U.S. mail bomber case prompts call for better postal screening
By Bill Tarrant and Alex Dobuzinskis
(Reuters) - The arrest on Friday of a man accused of mailing at least 14 explosive devices to prominent Democrats and critics of U.S. President Donald Trump has prompted concern about how the U.S. Postal Service screens against deadly deliveries.
"We've got to do a better job of screening the mail," New York Governor Andrew Cuomo told CNN after Cesar Sayoc, 56, was arrested in Florida. Sayoc was charged with five federal crimes including threats against former presidents and faces up to 48 years in prison if found guilty.
The Postal Service does not screen most of the mail, Joe Bellissimo, a retired postal inspector, said in a phone interview from Pittsburgh.
"We call it the sanctity of the seal. It's protected under the Constitution," he said. "Unless there is something exigent about that mail, you can't go around scanning everything."
The sanctity of the seal, a longstanding principal for the postal service, is intended to protect the privacy of communications.
Postal workers use hand-held screening devices to get an image of what's inside suspicious packages, he said.
"All of our (Postal Service) employees are trained to see these (suspicious) packages,” said Bellissimo, who now works at the Pittsburgh-based security training firm Inpax.
"They're trained to find it, but if you find one it’s almost a lucky event,” Bellissimo said.
The U.S. Postal Inspection Service said it combines specialized technology, screening protocols and employee training to screen for dangerous mail. It also has a forensic laboratory in Dulles, Virginia, according to its website.
Authorities believe the packages, which were intercepted before reaching their intended recipients, all went through the U.S. Postal Service at some point, a source said. None detonated and no one has been hurt.
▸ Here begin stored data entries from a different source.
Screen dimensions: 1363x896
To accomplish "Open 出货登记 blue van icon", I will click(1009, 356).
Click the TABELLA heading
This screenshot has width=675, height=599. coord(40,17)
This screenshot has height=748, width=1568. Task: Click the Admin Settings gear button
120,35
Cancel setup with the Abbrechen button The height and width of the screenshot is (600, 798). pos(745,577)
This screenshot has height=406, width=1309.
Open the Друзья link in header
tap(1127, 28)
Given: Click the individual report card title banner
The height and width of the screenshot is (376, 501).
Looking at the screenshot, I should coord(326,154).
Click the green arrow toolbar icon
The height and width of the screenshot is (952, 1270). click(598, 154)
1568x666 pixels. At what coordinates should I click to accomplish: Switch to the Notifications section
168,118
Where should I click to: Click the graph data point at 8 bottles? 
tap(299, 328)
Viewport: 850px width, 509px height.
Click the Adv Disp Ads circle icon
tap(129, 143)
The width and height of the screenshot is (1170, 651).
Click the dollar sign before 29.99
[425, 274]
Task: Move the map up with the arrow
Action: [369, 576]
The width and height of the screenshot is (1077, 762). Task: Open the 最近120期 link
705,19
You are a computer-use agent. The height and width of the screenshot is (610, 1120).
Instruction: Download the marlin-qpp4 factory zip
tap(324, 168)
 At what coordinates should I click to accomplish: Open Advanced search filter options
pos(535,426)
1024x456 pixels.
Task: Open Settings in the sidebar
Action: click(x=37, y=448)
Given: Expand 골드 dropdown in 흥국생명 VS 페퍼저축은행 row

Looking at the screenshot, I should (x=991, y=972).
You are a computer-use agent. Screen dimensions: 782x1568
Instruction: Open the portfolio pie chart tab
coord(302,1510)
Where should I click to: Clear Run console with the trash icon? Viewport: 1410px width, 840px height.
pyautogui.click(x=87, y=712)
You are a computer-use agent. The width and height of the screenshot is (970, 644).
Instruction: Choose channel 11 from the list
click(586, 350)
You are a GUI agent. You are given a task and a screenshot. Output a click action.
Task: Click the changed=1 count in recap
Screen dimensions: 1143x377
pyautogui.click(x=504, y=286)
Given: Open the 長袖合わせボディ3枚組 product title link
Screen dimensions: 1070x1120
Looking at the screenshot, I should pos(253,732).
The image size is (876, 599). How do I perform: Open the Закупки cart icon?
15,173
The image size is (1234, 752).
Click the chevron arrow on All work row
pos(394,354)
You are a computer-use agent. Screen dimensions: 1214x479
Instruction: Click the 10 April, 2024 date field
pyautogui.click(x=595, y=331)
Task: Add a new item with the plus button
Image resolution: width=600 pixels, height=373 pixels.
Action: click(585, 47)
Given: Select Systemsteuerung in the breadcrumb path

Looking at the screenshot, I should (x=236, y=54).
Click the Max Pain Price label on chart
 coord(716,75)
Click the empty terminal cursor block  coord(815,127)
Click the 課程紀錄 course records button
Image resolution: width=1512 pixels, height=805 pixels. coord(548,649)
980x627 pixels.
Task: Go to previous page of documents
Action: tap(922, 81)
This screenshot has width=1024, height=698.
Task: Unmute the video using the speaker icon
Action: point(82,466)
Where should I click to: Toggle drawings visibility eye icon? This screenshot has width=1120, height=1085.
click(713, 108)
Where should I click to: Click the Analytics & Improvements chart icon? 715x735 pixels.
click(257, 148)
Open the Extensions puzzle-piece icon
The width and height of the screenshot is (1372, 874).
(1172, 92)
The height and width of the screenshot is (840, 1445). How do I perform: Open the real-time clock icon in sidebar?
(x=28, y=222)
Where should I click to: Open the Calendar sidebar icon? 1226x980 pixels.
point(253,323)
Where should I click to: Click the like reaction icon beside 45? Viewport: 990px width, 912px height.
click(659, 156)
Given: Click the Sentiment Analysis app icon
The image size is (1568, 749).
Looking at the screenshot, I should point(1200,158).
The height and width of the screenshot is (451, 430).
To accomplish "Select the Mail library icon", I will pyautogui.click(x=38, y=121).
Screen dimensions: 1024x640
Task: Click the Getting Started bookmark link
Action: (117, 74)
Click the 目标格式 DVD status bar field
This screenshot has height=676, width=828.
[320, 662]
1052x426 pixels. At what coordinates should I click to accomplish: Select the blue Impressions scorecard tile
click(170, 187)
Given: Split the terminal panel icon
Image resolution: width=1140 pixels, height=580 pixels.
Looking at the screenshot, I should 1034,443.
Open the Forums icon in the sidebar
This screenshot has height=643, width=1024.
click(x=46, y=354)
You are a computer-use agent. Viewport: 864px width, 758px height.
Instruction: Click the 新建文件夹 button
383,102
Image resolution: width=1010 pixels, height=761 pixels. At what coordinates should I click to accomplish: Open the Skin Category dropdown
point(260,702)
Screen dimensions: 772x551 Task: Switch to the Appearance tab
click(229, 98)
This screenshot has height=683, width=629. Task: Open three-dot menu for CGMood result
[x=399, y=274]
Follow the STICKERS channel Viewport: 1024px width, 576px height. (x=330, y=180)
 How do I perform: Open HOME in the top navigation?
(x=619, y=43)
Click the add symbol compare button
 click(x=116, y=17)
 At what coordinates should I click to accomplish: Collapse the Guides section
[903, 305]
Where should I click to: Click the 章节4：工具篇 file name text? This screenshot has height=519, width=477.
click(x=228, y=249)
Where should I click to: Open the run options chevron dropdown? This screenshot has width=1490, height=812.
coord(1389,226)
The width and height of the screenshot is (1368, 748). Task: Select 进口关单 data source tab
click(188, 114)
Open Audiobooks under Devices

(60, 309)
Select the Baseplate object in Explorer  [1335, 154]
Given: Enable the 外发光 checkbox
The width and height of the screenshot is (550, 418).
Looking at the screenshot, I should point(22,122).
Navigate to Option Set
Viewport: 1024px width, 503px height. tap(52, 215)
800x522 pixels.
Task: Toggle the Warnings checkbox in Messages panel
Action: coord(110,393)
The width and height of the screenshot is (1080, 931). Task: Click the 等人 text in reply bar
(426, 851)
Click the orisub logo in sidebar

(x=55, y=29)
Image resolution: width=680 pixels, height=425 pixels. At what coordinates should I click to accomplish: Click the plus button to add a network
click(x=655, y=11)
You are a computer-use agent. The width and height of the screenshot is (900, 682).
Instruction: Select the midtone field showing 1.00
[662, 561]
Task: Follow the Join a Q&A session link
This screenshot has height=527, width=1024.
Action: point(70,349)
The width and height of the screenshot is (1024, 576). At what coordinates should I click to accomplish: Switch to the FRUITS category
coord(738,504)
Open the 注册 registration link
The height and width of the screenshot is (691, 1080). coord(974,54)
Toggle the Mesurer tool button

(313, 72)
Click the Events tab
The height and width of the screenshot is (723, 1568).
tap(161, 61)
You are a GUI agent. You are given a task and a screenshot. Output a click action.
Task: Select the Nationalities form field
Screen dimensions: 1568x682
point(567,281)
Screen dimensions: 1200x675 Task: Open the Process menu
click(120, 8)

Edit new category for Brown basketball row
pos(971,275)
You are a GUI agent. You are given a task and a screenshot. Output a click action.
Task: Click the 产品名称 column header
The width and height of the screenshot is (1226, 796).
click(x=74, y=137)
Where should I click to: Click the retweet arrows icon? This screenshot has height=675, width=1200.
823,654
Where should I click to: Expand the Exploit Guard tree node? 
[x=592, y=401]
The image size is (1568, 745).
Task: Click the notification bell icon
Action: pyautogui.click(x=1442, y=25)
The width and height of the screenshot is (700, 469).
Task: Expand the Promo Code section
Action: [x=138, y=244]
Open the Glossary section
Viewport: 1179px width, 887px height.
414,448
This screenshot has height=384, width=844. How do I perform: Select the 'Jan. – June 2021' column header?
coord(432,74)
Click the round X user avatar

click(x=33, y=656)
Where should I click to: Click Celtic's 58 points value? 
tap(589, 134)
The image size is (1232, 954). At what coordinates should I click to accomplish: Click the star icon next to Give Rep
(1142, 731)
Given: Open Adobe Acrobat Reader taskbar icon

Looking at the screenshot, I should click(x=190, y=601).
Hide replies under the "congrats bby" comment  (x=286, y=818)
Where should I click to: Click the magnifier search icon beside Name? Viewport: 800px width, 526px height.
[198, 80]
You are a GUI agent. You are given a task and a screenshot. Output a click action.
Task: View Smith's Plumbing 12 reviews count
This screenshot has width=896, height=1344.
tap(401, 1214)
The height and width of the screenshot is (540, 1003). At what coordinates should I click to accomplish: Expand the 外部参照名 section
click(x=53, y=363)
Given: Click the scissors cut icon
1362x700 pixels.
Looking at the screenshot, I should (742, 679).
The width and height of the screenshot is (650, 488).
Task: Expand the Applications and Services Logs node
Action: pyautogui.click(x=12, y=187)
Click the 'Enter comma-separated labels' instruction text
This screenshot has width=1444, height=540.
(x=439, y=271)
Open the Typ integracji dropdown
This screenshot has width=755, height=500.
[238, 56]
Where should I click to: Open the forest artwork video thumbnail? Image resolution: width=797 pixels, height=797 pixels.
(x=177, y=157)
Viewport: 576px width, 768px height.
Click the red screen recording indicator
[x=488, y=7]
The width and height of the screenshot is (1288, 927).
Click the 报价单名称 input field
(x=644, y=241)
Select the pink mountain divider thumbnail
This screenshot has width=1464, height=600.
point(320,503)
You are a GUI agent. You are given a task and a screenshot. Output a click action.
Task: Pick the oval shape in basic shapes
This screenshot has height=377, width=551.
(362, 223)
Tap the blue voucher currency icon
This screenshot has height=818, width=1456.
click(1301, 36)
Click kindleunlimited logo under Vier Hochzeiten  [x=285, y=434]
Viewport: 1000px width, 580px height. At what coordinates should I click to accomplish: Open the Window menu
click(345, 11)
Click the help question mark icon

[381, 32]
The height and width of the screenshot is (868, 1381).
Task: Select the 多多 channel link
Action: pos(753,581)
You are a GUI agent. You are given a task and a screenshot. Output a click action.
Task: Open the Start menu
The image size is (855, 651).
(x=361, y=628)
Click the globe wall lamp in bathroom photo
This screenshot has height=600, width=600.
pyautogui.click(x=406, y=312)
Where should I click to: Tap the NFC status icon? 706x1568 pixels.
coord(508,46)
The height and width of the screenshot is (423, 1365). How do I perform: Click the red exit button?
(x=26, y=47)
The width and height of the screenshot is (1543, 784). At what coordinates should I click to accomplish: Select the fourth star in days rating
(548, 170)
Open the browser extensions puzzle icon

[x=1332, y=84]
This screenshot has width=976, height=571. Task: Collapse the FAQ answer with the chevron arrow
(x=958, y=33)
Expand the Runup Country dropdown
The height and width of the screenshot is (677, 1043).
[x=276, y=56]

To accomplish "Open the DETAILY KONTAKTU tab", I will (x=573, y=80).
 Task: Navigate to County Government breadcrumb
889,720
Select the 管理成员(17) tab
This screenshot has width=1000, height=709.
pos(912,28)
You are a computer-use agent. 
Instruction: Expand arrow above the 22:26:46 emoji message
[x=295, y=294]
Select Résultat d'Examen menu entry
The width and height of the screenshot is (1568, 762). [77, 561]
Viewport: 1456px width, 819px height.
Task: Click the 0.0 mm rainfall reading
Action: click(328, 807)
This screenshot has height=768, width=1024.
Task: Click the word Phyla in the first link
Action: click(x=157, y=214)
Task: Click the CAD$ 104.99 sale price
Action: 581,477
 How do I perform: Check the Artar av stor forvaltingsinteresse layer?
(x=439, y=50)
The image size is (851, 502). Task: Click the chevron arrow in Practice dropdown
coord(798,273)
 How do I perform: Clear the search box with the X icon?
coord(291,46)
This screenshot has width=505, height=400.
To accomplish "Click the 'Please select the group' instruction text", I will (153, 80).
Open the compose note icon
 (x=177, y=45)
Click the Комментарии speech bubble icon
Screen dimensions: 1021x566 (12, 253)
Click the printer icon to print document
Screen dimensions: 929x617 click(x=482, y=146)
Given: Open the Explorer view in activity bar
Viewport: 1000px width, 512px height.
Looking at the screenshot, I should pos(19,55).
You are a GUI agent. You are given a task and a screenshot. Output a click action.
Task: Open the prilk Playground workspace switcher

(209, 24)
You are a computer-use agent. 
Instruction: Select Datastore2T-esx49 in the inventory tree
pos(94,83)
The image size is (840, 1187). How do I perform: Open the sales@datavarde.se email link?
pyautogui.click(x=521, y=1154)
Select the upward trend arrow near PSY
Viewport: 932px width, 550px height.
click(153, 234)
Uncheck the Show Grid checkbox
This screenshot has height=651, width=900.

The U.S. Postal Service declined to comment.
MAIL BOMBS RARE
But mail bombs are rare, the inspection service said on its website. The service investigates 16 mail bombs a year on average, while processing 170 billion pieces of mail.
The Postal Inspection Service said its teams nationwide have portable X-ray machines but declined to provide more details about its methods for security reasons.
The packages sent to the Democratic leaders bore many of the hallmarks the postal service warns can indicate bombs, such as excessive postage, wrong addresses and irregularly shaped parcels with bulges.
In the latest spree, the FBI released pictures showing tape-sealed, lumpy manila envelopes with at least six first-class postage stamps and computer-printed address labels taped to the package.
Errors in some of the labeling led to at least one of the packages being returned to the false "sender" address listed on several of them - the South Florida office of U.S. Representative Debbie Wasserman Schultz, who formerly chaired the Democratic National Committee.
The packages sent to former U.S. President Barack Obama, former Secretary of State Hillary Clinton and former Vice President Joseph Biden were intercepted by the U.S. Secret Service, which provides an extra layer of mail screening for former elected officials.
The Postal Inspection Service, which investigates mail crimes, created a Dangerous Mail Investigations agency following the anthrax mailings of 2001 that killed five people and sickened 17.
The postal service installed biological detection systems in its offices following those attacks, conducting more than 7 million tests since then, with "not one positive or false positive result,", the inspection service website says.
Saying its members were concerned for their safety, the union that represents postal workers noted that more devices could still be in the mail stream and said the postal service was scheduling nationwide safety talks on dealing with suspicious packages.